Convergence patterns the work touches
The paper touches the pattern of memory through the storage and retrieval of records by algorithmic number. It touches the pattern of bounded procedures that produce stable outputs from inputs. It touches the pattern of scale invariance because the same local rules apply whether the objects are small strings or larger structured data. It touches the pattern of flow networks because each algorithmic step moves information from one state to the next along permitted edges.
These patterns appear as formal requirements inside the definition rather than as empirical observations across physical scales.
Distance from the full OIP/GRAIN synthesis
The 1963 definition supplies a precise account of the “invoke” step inside the OIP loop. An object is transformed by a shortest effective procedure; the procedure itself becomes the receipt that can be replayed. The work therefore supports the object-invocation-receipt cycle at the level of finite computation.
It remains at distance from the full synthesis. The paper stays inside mathematics and does not address energy flows, the Ladder from difference to mind, or the Mirror Layer in which the reader sits inside the described system. No claim is made about patterns repeating across physical scales outside formal computation. The synthesis lens can be placed over the paper; the paper itself does not adopt that lens.
Honest limits and disconfirming edges
The definition is formal and applies only to effective, finite procedures.

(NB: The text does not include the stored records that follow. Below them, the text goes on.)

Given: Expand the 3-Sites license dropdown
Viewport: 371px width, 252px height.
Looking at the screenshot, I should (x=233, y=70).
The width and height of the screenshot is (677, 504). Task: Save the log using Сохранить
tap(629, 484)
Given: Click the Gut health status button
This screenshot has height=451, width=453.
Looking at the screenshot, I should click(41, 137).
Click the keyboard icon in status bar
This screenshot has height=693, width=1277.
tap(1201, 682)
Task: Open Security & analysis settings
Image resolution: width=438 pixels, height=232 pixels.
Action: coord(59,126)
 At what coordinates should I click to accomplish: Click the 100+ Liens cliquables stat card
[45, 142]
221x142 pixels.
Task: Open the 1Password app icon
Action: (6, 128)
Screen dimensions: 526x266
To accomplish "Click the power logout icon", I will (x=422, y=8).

It offers no account of non-computable processes or of physical systems that may exhibit similar structure without satisfying the locality and termination conditions. Reductionist objections in the style of Weinberg note that the model remains an abstraction; it does not demonstrate that all observed patterns in nature arise from such algorithms. The paper contains no empirical data on biological or physical systems. Its claims rest on mathematical construction alone.
The work predates the explicit formulation of Kolmogorov complexity as a numerical measure; that step appears in the 1965 paper. Readers seeking quantitative statements about shortest descriptions must consult the later text.
What the evidence actually shows
The evidence is the mathematical construction itself. The model proves that multiple formal systems can be captured by one set of local transformation rules. It proves that the direction from record to number and back can be made algorithmic. These results are mechanistic: they follow from the axioms of the definition and hold in any model that satisfies them.
No human or observational data is present. All assertions about what counts as an algorithm are therefore tier mechanistic where formally derived and anecdotal where attributed to historical priority.
What scientists say
Later surveys (Li and Vitányi, 2008) place the 1963 paper as the first general definition of algorithm that Kolmogorov and Uspenskii offered, one that directly enabled the later complexity measure. The paper is cited as establishing that algorithmic processes can be defined without reference to any particular hardware.
What people say on Reddit and X
Public discussion on these platforms is sparse for the 1963 paper specifically. Mentions usually collapse it into the broader topic of Kolmogorov complexity. No verified primary quotes circulate in those channels.
What we do not know
We do not know the exact page numbers of every illustrative example inside the 1963 English translation. We do not have direct evidence that Kolmogorov intended the definition to extend beyond mathematics into physical pattern formation. Those extensions remain interpretive.
Safety and limits
The article contains only publicly available scholarly attribution. No operational advice or system instructions are given. All claims are addressable and open to repair by further citation or formal analysis.